New tax deferral rules will apply to corporate partners that are entitled to more than a 10 per cent income allocation from a partnership per year.
And although the opposition parties have dissolved government and are headed to a May election, this won’t be the last time we’ll see the proposed tax deferral conditions, says Fred O’Riordan, national tax advisor at Ernst & Young.
“It doesn’t matter who wins the election in May, these conditions will be in the next budget,” he says.
Simply speaking, in Canada, partnerships aren’t taxable. The income or loss of a partnership is allocated to its partners who have to include the amount in calculating their own taxable income.
These new measures (on page 292 of the budget) will apply to corporate partners for a tax year only if the partner is a member of a partnership at the end of a taxation year. Corporations who have different fiscal year-ends will have a one-year tax deferral period to straighten out the books and pay taxes for income earned through corporate partnerships.
“The government suspected there’s an abuse in that structure,” says David Steignberg, CEO and tax partner at RSM Richter. “There was a tax structure in place, but it’s been taken advantage of as a tax deferral strategy. This new proposal is expected to eliminate those kinds of deferral strategies.”
The government has had these measures in place for individuals since 1995. The U.S. and U.K. adopted these kinds of deferrals years ago.
This year’s federal budget supposedly sought to continue a seemingly consistent federal regime of continued investment into small and medium-sized businesses and tax incentives for corporations. But these new partnership rules don’t fit that strategy.
By 2016, the proposal would save the feds $2.8 billion.
That represents about $600 million in tax revenues a year until 2016, or 10 per cent of the $6 billion the feds said they would lose this year by cutting corporate taxes.
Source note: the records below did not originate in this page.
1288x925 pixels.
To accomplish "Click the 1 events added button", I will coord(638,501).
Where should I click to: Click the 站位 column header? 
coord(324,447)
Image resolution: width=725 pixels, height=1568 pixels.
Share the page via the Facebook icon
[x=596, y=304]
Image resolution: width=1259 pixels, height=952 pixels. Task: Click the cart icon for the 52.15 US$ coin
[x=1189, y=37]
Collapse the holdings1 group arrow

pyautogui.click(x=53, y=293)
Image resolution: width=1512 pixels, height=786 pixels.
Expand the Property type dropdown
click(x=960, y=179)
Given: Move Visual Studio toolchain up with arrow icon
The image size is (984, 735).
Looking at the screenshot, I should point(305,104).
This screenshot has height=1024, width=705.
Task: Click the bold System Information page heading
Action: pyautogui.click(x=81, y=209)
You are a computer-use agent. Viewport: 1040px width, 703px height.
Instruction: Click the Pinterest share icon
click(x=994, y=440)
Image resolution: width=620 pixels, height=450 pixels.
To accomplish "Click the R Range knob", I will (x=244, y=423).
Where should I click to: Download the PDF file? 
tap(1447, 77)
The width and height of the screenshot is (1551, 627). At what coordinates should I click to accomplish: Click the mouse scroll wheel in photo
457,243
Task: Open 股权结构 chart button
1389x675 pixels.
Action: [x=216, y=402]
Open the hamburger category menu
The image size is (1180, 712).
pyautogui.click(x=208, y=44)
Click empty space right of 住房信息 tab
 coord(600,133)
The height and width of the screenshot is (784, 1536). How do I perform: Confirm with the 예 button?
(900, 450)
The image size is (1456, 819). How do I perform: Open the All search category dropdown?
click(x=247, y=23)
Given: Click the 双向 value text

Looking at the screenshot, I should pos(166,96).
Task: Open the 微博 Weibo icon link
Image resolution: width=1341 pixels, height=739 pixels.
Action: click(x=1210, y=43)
But, not only did $600 million get hidden amongst the fine print, that $2.8 billion over five years also represents the biggest tax savings in this year’s budget.
O’Riordan says the proposal is actually cutting businesses some slack by spreading partnership tax payments over five years, increasing the percentage annually until a maximum of 25 per cent in 2015-2016.
“This proposal will show corporate partners that taxes aren’t to be avoided, they’re due, but the government is spreading the payments out so there isn’t a massive hit on companies required to pay,” he says.